*Extract provided*:
To your point, the entire industry has been built on commissions and active fund management in the subaccounts. And so that's going to move -- those two pieces are going to move a little bit. Instead of just commissions, you are going to have fee-based products; and as I mentioned, more passive opportunities for investments inside. And let me differentiate that for a second. When I talk about commission and active, that's a set of financial advisors that exist and are selling annuities. And some of the refreshment activities we've had in our product set address that particular advisor cohort, such as reducing the fees within -- on the fee-based part of it, reducing the fees; paying for that with lower payments out to the broker-dealers. That will move, I think, gradually over time, as between the amount of people that use commissions and the amount of people that prefer fees. And that's going to be, in part, based on what their customers' preference is. So that's going to move forward. The second issue is a little different. And that is the RIA market which is pretty significant market in the United States where the annuities haven't been a big piece of what they've provided. There is one firm that has been reasonably successful. I think that's the area for additional cohort of financial advisors, expanding the distribution opportunity beyond what exists today.

Operator

Operator

Our next question comes from the line of Erik Bass with Autonomous Research. Your line is open.

Erik Bass

Analyst · Erik Bass with Autonomous Research. Your line is open

Can you talk about how much margins on new business have improved in both life and annuities, as a result of higher interest rates and lower hedge costs?

Randy Freitag

Analyst · Erik Bass with Autonomous Research. Your line is open

Eric, let me sort of break it up by the products. I think the products most impacted would be in the annuity and the life business. In the annuity businesses, as Dennis has talked about, the increase in interest rates has allowed us to make some changes on the products which we believe will make them more attractive to consumers. So I don't think that the increase in interest rates has had a huge impact on the returns that we expect on those products. I think maybe on fixed annuities, you get a little bit of a boost. Because if you get a little higher return on your surplus, they get a little better metric there. But I wouldn't say it's a material impact. On the life side, we have been running strong returns, 12% to 15%, for some time now. And I don't expect that to change materially. I think the market will respond to rates with either benefit changes or premium decreases. So I wouldn't expect a material change in the returns we're getting on the life business which have been strong for a number of years now.

Dennis Glass

Analyst · Erik Bass with Autonomous Research. Your line is open

I would add a little bit -- not change -- but just add to what Randy said. And that is, day in and day out, we try to get our required returns in capital on products. There's a lot of input to pricing, interest rates being one of them as interest rates change. In terms of pricing, that gives us more flexibility. But we're driven by our return on capital requirements, no matter what the environment is.

Erik Bass

Analyst · Erik Bass with Autonomous Research. Your line is open

And I guess just then thinking about the interest rate benefit, is it really that you get a recovery in spreads back to normal levels, so you would lose that I guess now 2% drag on earnings that way? But in terms of the returns, it sounds like a lot of the benefit of higher rates stops dropping to the bottom line, once kind of you've recovered that spread. Is that the right way of thinking about it?

*Activity*:
Continue the earnings call transcript on annuities and interest rates from the point where it stops. The lines after this come from a separate source.

*Available data*:
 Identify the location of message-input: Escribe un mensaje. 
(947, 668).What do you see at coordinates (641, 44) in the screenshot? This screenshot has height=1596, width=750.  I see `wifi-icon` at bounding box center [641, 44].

*Reply*:
Randy Freitag

Analyst · Erik Bass with Autonomous Research. Your line is open

Eric, it's a big deal that spread compression goes away. I'd remind you if you just took one of our businesses, the life business, it's a sum total over the last four or five years of nearly $100 million of impact from spread compressions from its in-force. So you take that away and that's a big deal both for that business and the company in total. So the biggest financial impact and the impact you are going to see immediately, is because that spread compression number goes down. As you mentioned, we were at between 2% to 3%. We're now down at about 2%. So you've got a little bit less spread compression and that's a benefit across the Company -- and from that standpoint. On new business -- and Dennis mentioned this in his comments - it allows products to become -- to get adjusted in a way that makes them more attractive to consumers. You are able to offer more benefit or lower premiums which makes these products not only more attractive to consumers, but more competitive with other options they may have. So I think that's a big deal from a new business standpoint, if you can see those new sales levels move up. Factually, new business has never had a huge impact on the earnings we expect in the next year or two. That's more about the growth of the business. So anything, I think, that drives sales higher is -- it's a positive for the long term outlook for the organization.

Erik Bass

Analyst · Erik Bass with Autonomous Research. Your line is open

Okay. So at a minimum, you get 2% kind of improvement back to your normalized growth rate. And then additional sales volumes would be a long term plus to that, as well.

Randy Freitag

Analyst · Erik Bass with Autonomous Research. Your line is open

Absolutely. As Dennis mentioned, we're invested at about 4.1% right now. So, that's about 70 basis points below our portfolio. So that would be the number that would eliminate that; but at the level we're at right now, we're at about a 2% headwind.

Operator

Operator

Our next question comes from the line of John Nadel with Credit Suisse. Your line is open.

John Nadel

Analyst · John Nadel with Credit Suisse. Your line is open

The first question is, for 2016, any reason to believe that the dividend received, the DRD benefit in your tax rate was significantly different from the roughly $190 million benefit it provided in 2015?

Randy Freitag

Analyst · John Nadel with Credit Suisse. Your line is open

No. It was actually almost perfectly level at about $180 million, actually. So it did not change materially, John. And, John, it's good to know that you guys are working hard on a Thursday here in February.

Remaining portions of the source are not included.